◆ **Data extracted from a collection**:

****************************************

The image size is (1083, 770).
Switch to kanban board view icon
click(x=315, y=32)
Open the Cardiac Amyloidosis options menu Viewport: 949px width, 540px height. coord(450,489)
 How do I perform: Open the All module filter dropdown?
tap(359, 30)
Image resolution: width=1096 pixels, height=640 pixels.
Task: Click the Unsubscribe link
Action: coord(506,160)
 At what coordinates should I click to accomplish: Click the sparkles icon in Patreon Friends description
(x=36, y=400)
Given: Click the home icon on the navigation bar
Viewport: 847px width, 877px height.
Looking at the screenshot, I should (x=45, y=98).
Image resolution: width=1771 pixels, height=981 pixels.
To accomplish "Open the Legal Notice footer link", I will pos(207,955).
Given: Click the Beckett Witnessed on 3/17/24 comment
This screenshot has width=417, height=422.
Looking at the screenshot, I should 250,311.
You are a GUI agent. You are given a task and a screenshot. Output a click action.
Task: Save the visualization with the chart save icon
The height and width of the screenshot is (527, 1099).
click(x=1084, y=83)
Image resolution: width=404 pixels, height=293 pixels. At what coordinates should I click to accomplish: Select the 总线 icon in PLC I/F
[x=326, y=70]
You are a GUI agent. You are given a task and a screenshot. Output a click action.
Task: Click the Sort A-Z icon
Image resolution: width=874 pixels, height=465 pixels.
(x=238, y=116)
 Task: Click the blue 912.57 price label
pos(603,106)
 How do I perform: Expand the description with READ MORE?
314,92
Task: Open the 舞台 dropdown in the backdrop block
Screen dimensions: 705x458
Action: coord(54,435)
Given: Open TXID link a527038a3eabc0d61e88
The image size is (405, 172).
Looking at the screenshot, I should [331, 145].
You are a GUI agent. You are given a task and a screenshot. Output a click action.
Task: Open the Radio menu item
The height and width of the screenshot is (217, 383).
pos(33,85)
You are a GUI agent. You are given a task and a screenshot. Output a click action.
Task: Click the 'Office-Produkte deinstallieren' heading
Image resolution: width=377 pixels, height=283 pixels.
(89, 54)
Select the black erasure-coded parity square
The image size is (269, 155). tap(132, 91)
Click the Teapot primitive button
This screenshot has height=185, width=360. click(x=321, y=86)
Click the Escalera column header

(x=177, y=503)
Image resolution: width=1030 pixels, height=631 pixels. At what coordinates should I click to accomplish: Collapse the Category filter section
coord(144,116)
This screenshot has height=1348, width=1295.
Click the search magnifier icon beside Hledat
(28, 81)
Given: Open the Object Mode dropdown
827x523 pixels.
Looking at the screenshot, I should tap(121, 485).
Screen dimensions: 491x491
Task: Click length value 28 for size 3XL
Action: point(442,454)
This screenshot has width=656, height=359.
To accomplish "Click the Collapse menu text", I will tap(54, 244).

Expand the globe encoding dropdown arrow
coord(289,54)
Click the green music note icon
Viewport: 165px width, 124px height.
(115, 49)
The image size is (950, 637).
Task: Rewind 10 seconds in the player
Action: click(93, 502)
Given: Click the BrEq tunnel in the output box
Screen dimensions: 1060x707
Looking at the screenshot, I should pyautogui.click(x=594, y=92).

****************************************

◆ **WHAT NEEDS TO BE DONE**: Filter the entries down to the lines that hold "menu". Copy those lines.

◆ **REPLY TO THE TASK**:
Open the Cardiac Amyloidosis options menu Viewport: 949px width, 540px height. coord(450,489)
Task: Open the Radio menu item
To accomplish "Click the Collapse menu text", I will tap(54, 244).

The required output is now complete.